The report suggests the CFPB and state regulators should step in to assist borrowers impacted by these loans, by using their authority to monitor and sanction companies that engage in deceptive practices in the process of originating and collecting debt.
The consumer agency is appears to be watching the situation closely. “The CFPB is very concerned about any misrepresentations to students about whether education-related loans are dischargeable in bankruptcy,” a spokesperson for the bureau wrote in an emailed statement. “This is particularly worrying where troubling private student loan debt originated during the Great Recession continues to hang over consumers’ heads.”
The spokesperson noted that the agency previously identified communications from companies that misled borrowers about whether their loans could be discharged in bankruptcy and implemented policies spelling out that no communications should describe student loans as never dischargeable in bankruptcy. CFPB officials are “deeply concerned that consumers may not receive the full protection promised under bankruptcy law as a result of lenders’ misrepresentations,” the spokesperson wrote.
Rao sees another reason for these regulators to step in. According to the bankruptcy code, creditors who collect on debt after it’s been discharged can be sanctioned by the court for contempt. But a 2019 Supreme Court ruling offered an opening for creditors to argue against holding them in contempt if there is some doubt about whether the debt is eligible for discharge in bankruptcy.
“That might be at issue in some of these cases,” Rao said. In those cases, it could be difficult for individuals to litigate to get a sanction or even recover money they’ve already paid after a debt was discharged, Rao said. “That’s where government enforcement action could really be helpful.”
It may already be getting more difficult for companies to claim there’s uncertainty surrounding the dischargeability of these loans, Rao said. “The more they lose in court on this, it’s much harder for them to argue that they had some fair reason for doubt for continuing to collect.”
Small fraction of total outstanding student loans
Though the debt at issue in the report is a small fraction of the total $1.7 trillion in outstanding student loans, addressing the issues borrowers with these loans face is important, Kaufman said, because fundamentally, borrowers have certain rights in bankruptcy court and the evidence indicates “they aren’t able to access them because some companies don’t want them to.”
What’s more, even if policymakers pursue broad-based student debt cancellation, it’s unlikely private student loan debt would be included. “What you’re left with is the bankruptcy system for borrowers that are the most economically vulnerable,” Pierce said, and so making it work is “really important.”

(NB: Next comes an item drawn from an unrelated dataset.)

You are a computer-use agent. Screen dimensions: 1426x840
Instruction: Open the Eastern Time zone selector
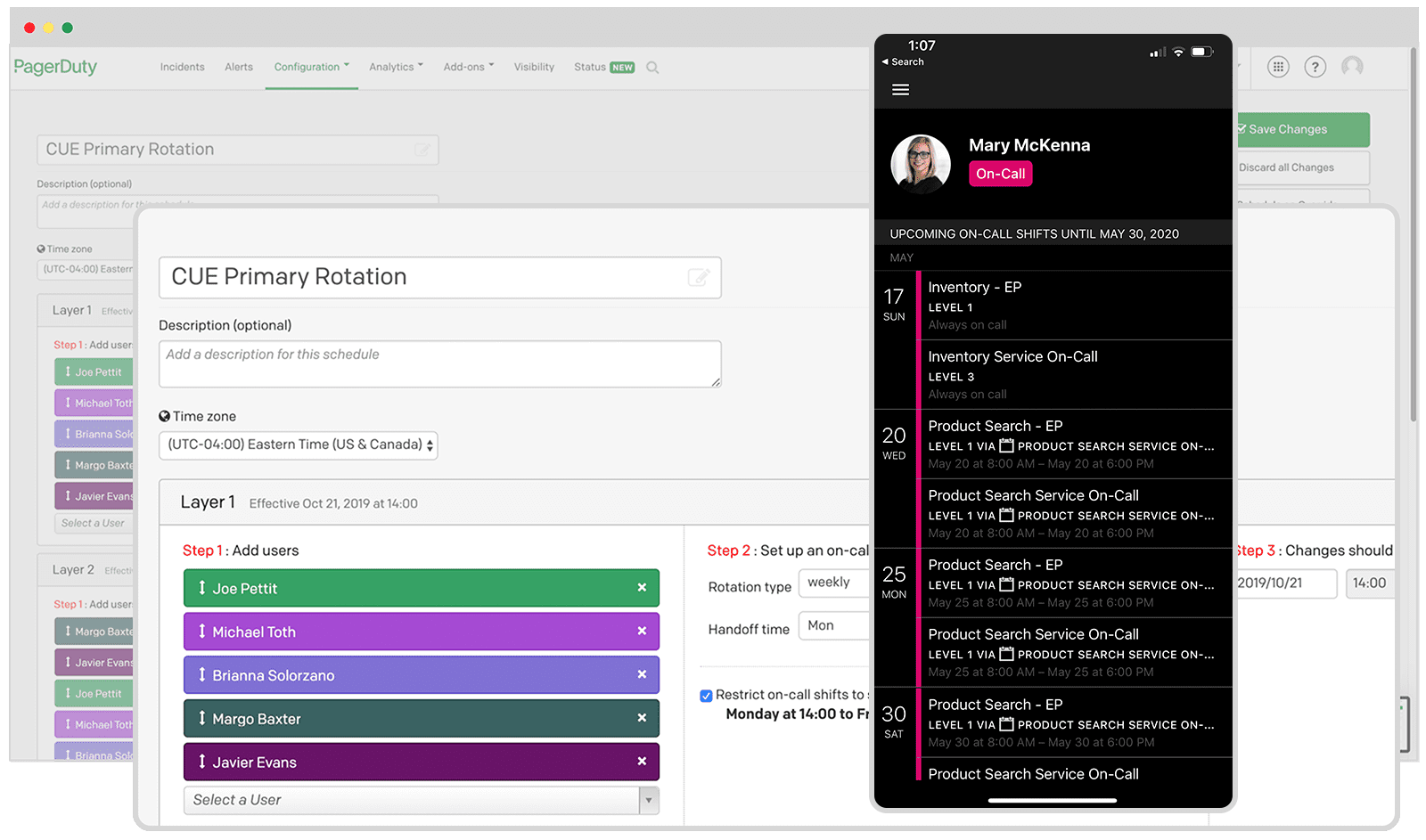(x=298, y=444)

Federal student debt, the bulk of that $1.7 trillion, is still only dischargeable in situations where borrowers face an undue hardship. But in recent years, some bankruptcy judges have started to consider a broader definition of undue hardship than what most courts have used for decades. Still, because so few borrowers attempt to litigate in this situation — it may be costly and the prevailing wisdom that student debt isn’t dischargeable in bankruptcy can be a deterrent — major changes in this area are more likely to come outside of the court system.
“If there’s going to be any change at all that’s noteworthy, it will be on whether the Department of Education itself is more willing to consider settling these cases,” Rao said. Guidance from the agency could influence later court decisions, he added.
Advocates have argued the Department should stop contesting when borrowers attempt to discharge their debt because of an undue hardship or at least create some kind of decision criteria on when it makes sense to collect.
Last year, the agency said it was reviewing its policies related to undue hardship discharges of student loans in bankruptcy.